Ella se relajó y lanzó una risita.
– Pero dice mucho sobre la valía de Todd, ¿no cree?
– Por supuesto.
– Cualquier cosa que flotase en aquel tramo del canal, lo más probable es que quedase atascada debajo del puente, como él dijo.
– Y tenía razón -dijo Rebus.
– Por eso, creo que si no le admiten en el DIC es que están locos.
– Nuestra salud mental se ha puesto muchas veces en duda -comentó Rebus.
– Pero obtuvieron un resultado en el caso Todorov -añadió ella.
– Efectivamente -asintió Rebus con una sonrisa.
Goodyear charlaba con Siobhan Clarke y él le dijo algo que la hizo reír. Rebus decidió que había llegado el momento de fumarse un cigarrillo y tomó la mano de Sonia y le estampó un beso en el reverso.
– Un perfecto caballero -dijo ella mientras él se alejaba hacia la salida.
– Si tú supieras, muchacha.
Vio a Hawes y a Tibbet al fondo de la calle; Tibbet con la espalda apoyada en la pared y Hawes delante, echándole el pelo hacia atrás. Había otros dos fumadores mirando la escena.

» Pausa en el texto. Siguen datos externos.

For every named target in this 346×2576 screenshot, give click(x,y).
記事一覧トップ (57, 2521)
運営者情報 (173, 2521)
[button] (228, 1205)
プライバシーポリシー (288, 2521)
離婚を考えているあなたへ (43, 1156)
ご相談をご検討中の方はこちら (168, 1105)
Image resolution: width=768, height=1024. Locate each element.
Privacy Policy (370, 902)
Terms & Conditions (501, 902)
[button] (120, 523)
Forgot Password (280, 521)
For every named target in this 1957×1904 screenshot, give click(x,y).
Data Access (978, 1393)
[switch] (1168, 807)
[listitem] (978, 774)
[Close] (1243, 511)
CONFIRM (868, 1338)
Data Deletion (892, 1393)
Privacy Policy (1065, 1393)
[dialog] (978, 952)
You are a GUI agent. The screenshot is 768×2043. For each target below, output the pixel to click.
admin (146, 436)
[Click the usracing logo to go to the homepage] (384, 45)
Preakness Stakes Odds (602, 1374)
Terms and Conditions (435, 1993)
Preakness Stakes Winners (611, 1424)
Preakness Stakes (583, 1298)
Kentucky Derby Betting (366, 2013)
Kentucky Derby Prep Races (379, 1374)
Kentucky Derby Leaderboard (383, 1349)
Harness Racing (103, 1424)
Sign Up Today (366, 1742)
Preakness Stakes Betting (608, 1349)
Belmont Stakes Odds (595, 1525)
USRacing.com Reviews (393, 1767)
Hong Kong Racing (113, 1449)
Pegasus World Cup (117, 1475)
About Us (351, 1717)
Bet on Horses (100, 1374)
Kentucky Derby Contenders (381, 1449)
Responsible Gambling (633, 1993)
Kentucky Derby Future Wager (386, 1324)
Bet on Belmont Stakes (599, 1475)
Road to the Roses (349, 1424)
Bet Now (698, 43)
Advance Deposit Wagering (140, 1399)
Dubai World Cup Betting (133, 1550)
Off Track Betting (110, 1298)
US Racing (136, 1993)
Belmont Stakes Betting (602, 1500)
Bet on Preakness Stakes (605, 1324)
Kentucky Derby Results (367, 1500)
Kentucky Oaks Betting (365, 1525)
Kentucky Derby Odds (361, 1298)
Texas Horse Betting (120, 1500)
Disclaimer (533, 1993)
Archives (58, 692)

– Hace tiempo que a mí no me sucede algo así -dijo uno de ellos.
– ¿El qué? -preguntó su interlocutor-. ¿Estar a punto de vomitar o estar con una mujer que te pasa la mano por el pelo?
Rebus secundó sus risas y encendió el cigarrillo. Al otro extremo de la calle se veían las luces de la residencia del primer ministro. Era un enclave laborista desde el traspaso de competencias, y amenazado ahora por el nacionalismo. De hecho, Rebus no recordaba una sola ocasión en que Escocia no hubiese conseguido una mayoría laborista. Él sólo había votado tres veces en su vida, y siempre a un partido distinto, pero en la época del referéndum perdió el interés. Desde entonces había conocido a muchos políticos -Megan MacFarlane y Jim Bakewell eran los últimos- y estaba convencido de que los clientes habituales del bar Oxford serían mejores legisladores. Las personas como Bakewell y MacFarlane eran una constante, y, aunque Stuart Janney fuese a la cárcel, dudaba de que eso tuviera repercusiones sobre el banco First Albannach. Seguirían trabajando con gente como Sergei Andropov y Morris Gerald Cafferty, seguirían acumulando el dinero legal con el dinero negro. A la mayoría de la gente le tenía sin cuidado cómo se creaban y se mantenían los empleos y la prosperidad. Edimburgo había crecido a partir de la industria invisible de la banca y los seguros. ¿A quién le importaban los sobornos que engrasaban la rueda? ¿Qué más daba si un grupo de hombres se reunía para ver vídeos grabados a escondidas? Andropov había dicho algo a propósito de que los poetas se consideraban legisladores anónimos, pero ¿merecían realmente ese título los hombres que lucían traje de raya diplomática?